Required task
Copy the lines below word for word, starting at the line that contains "Given: Disable Allow contacts sharing" and ending with the last line of the records. Omit the pictures from your copy.

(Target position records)
• • • • •
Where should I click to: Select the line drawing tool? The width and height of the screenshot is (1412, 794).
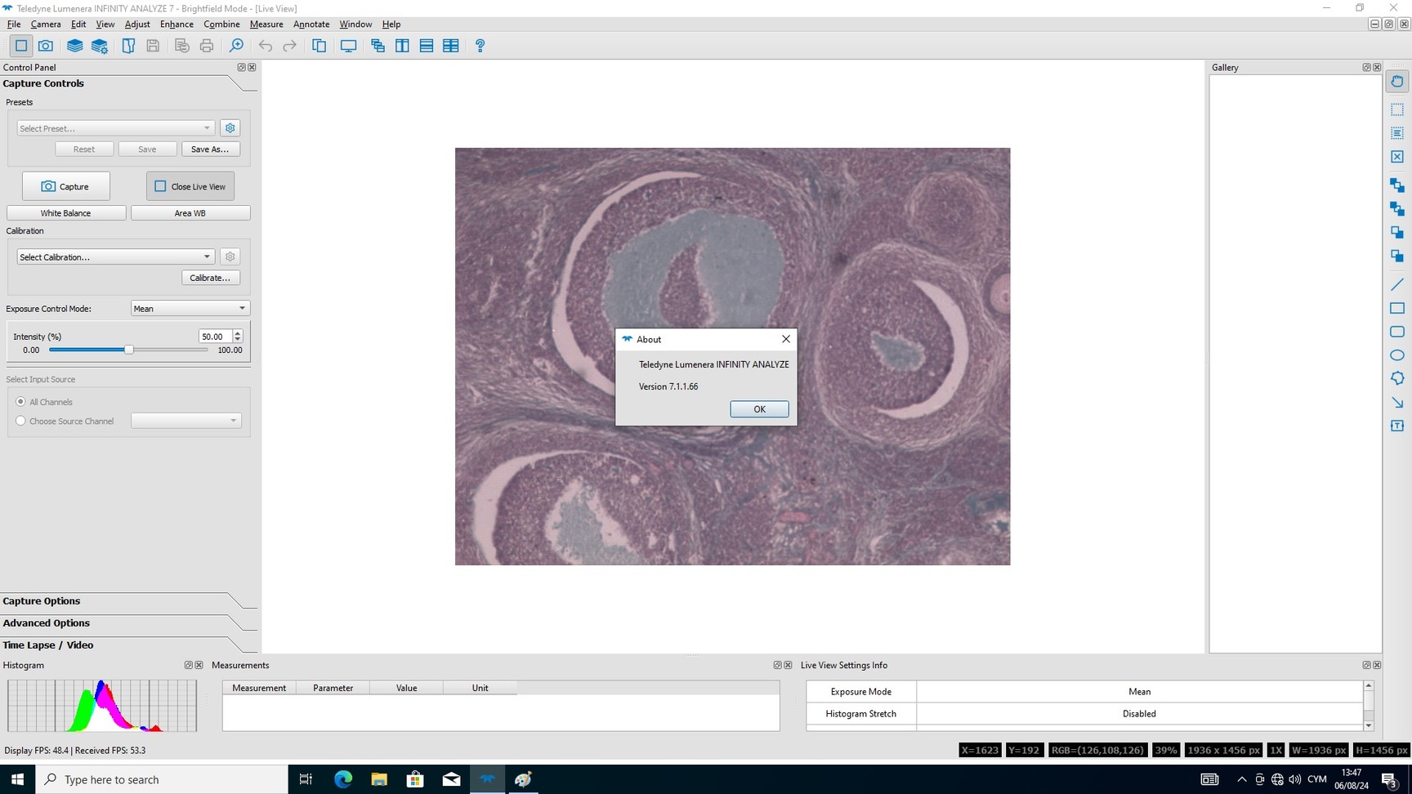1397,284

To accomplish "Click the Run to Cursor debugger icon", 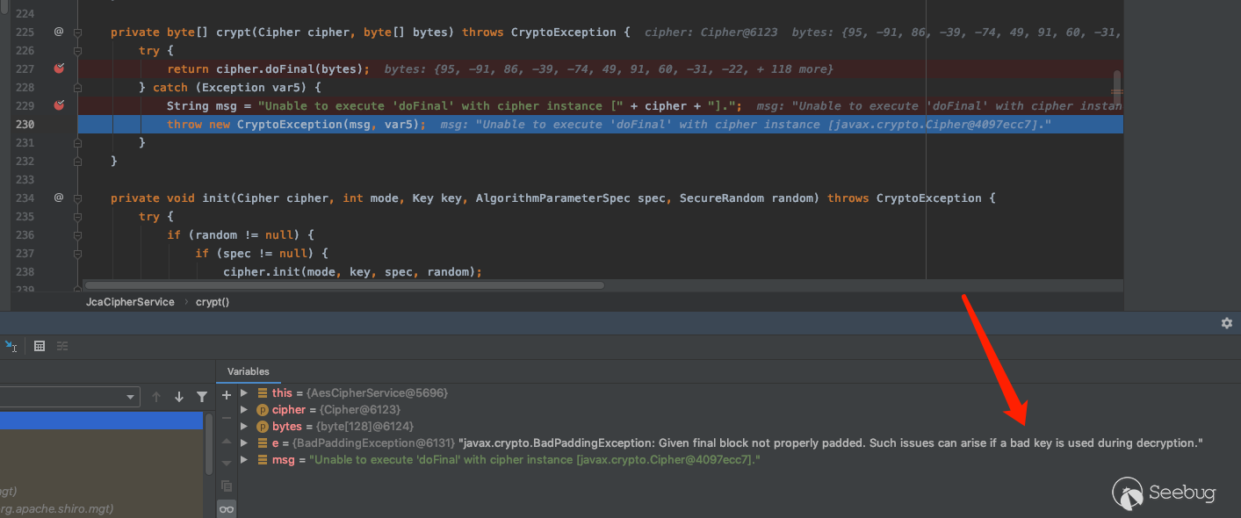I will 10,347.
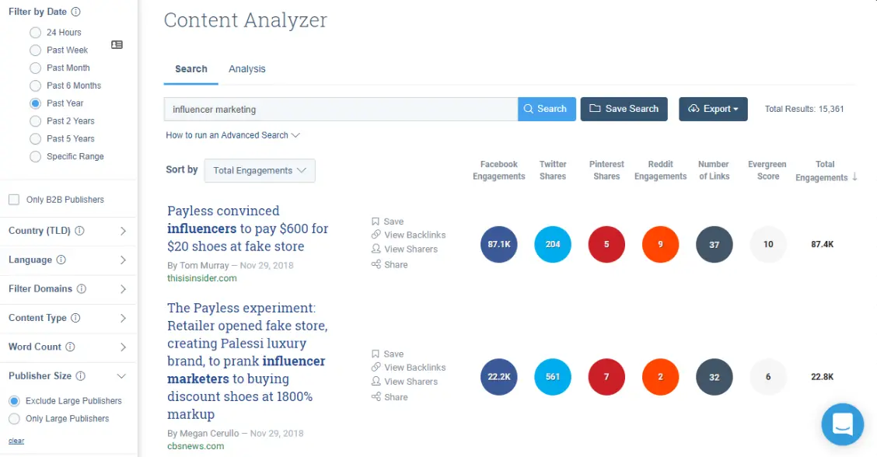Enable the Only B2B Publishers checkbox

14,200
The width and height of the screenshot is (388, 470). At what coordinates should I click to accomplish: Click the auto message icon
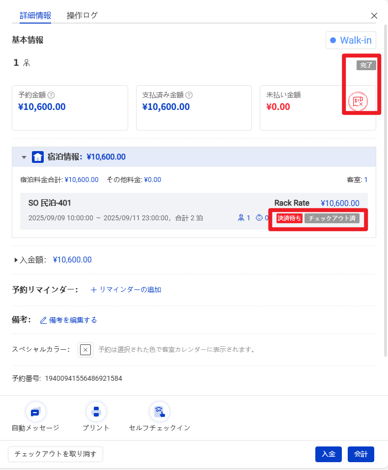[x=35, y=412]
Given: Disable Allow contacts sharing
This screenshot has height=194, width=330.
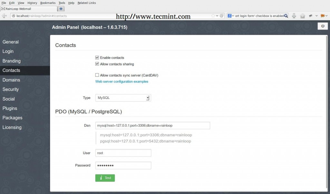Looking at the screenshot, I should 97,64.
• • • • •
Exercise answer
Given: Disable Allow contacts sharing
This screenshot has height=194, width=330.
Looking at the screenshot, I should 97,64.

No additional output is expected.